⟨

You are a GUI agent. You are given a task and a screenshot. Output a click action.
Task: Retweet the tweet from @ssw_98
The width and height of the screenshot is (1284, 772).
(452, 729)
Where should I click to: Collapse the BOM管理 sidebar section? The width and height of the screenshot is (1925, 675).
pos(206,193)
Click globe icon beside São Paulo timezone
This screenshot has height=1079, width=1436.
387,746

⟩
⟨

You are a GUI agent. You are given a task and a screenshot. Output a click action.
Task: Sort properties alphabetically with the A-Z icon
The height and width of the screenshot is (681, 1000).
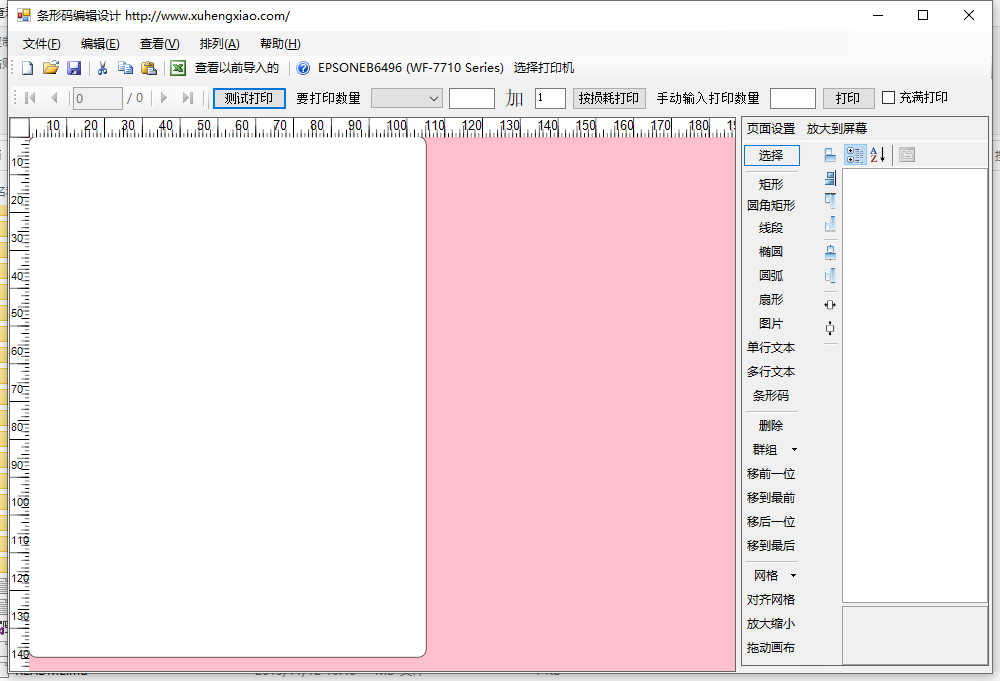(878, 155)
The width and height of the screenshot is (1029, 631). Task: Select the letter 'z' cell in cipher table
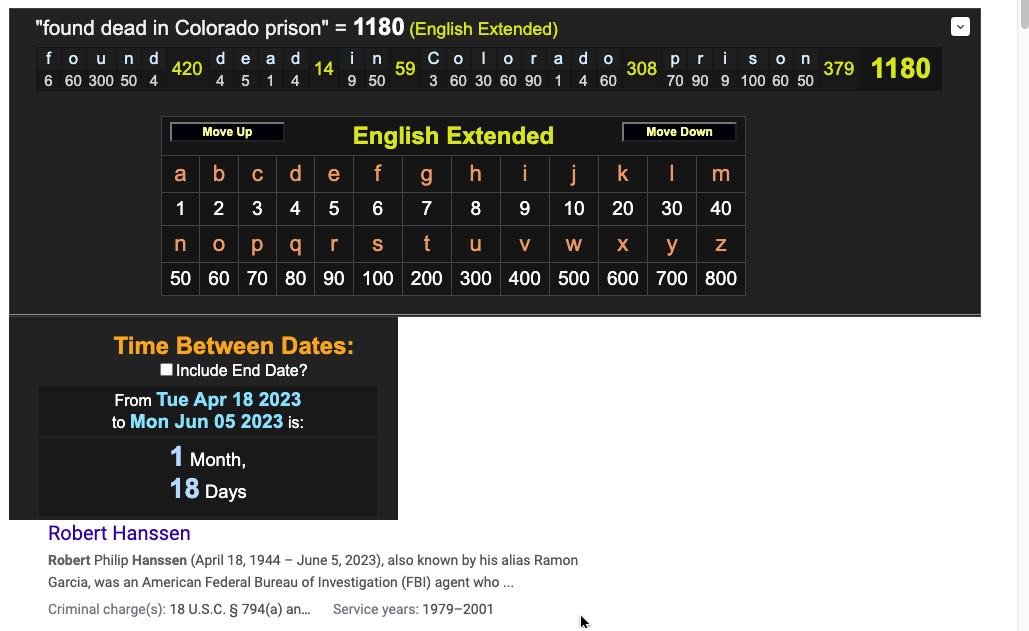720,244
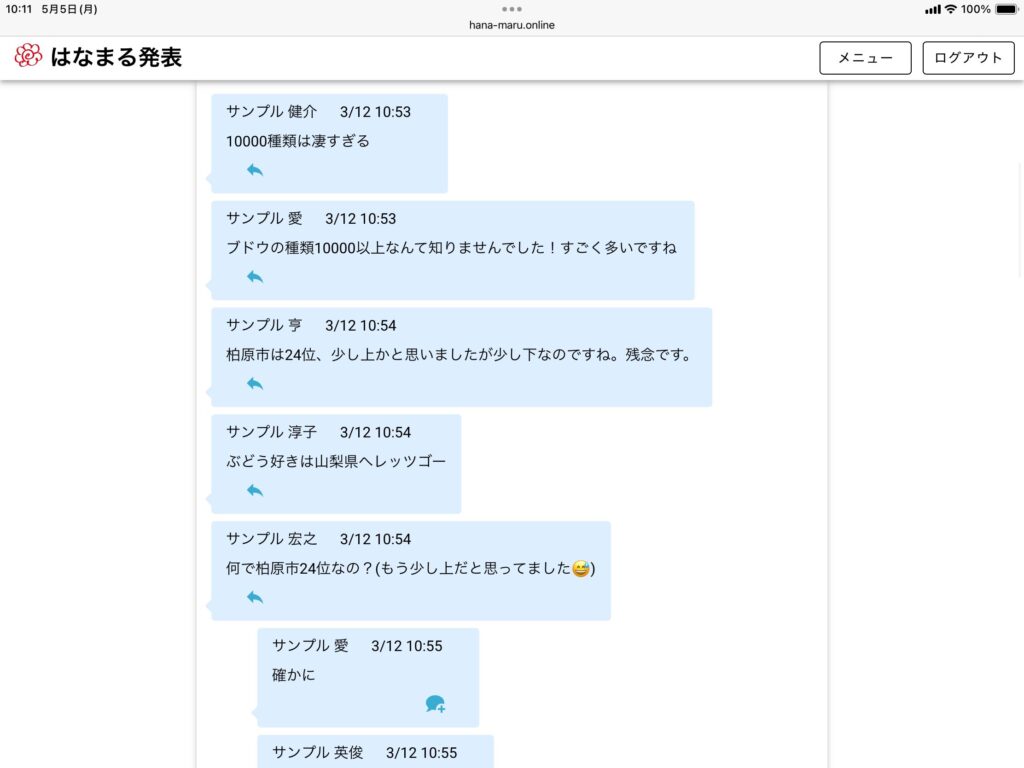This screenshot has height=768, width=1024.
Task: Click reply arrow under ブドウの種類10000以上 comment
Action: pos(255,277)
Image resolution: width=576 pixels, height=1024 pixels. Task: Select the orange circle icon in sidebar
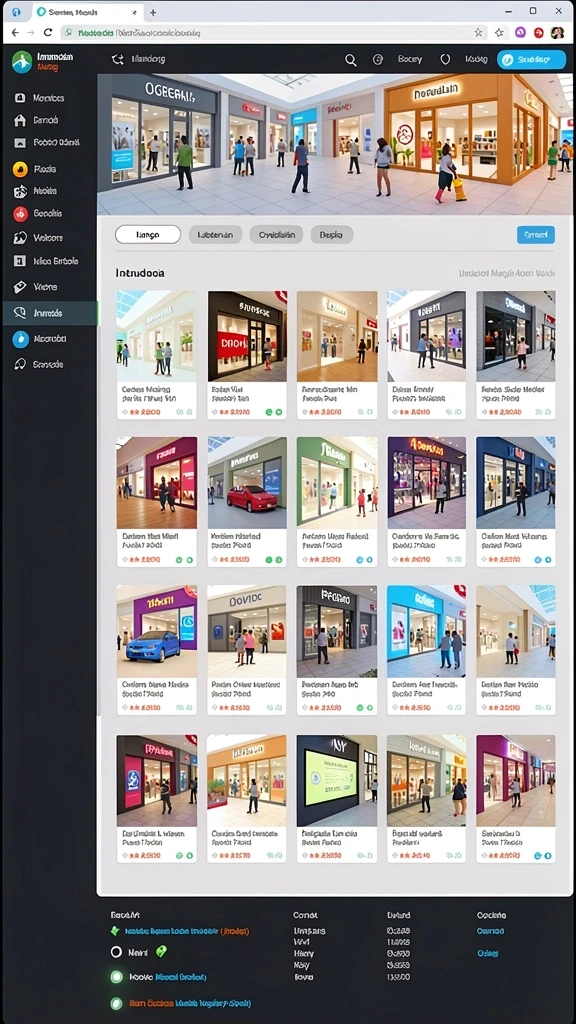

⟩

**TASK INSTRUCTIONS**
Every line from the one with "Task: Sort properties" through the one with "Image resolution: width=576" is to be reproduced exactly as written above, and the pictures are to be dropped.

**OUTPUT OF THE TASK**
Task: Sort properties alphabetically with the A-Z icon
The height and width of the screenshot is (681, 1000).
(878, 155)
The width and height of the screenshot is (1029, 631). Task: Select the letter 'z' cell in cipher table
720,244
This screenshot has height=768, width=1024.
Task: Click reply arrow under ブドウの種類10000以上 comment
Action: pos(255,277)
Image resolution: width=576 pixels, height=1024 pixels. Task: Select the orange circle icon in sidebar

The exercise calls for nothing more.